BEGIN Available records

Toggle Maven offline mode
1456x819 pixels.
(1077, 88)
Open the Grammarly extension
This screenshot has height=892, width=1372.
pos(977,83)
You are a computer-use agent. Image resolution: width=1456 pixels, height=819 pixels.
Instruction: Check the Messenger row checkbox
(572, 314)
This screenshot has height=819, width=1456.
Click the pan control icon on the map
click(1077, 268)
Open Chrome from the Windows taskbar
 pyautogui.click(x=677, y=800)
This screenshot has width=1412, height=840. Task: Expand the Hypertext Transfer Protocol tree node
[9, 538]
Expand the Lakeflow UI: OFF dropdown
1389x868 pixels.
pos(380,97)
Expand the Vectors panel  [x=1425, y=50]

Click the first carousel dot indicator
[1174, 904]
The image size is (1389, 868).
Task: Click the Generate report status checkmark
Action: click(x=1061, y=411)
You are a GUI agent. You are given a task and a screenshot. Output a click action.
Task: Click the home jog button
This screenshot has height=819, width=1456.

END Available records

Problem to work on |
The output should match the records above exactly, line for line.

The completed task |
Toggle Maven offline mode
1456x819 pixels.
(1077, 88)
Open the Grammarly extension
This screenshot has height=892, width=1372.
pos(977,83)
You are a computer-use agent. Image resolution: width=1456 pixels, height=819 pixels.
Instruction: Check the Messenger row checkbox
(572, 314)
This screenshot has height=819, width=1456.
Click the pan control icon on the map
click(1077, 268)
Open Chrome from the Windows taskbar
 pyautogui.click(x=677, y=800)
This screenshot has width=1412, height=840. Task: Expand the Hypertext Transfer Protocol tree node
[9, 538]
Expand the Lakeflow UI: OFF dropdown
1389x868 pixels.
pos(380,97)
Expand the Vectors panel  [x=1425, y=50]

Click the first carousel dot indicator
[1174, 904]
The image size is (1389, 868).
Task: Click the Generate report status checkmark
Action: click(x=1061, y=411)
You are a GUI agent. You are given a task and a screenshot. Output a click action.
Task: Click the home jog button
This screenshot has height=819, width=1456.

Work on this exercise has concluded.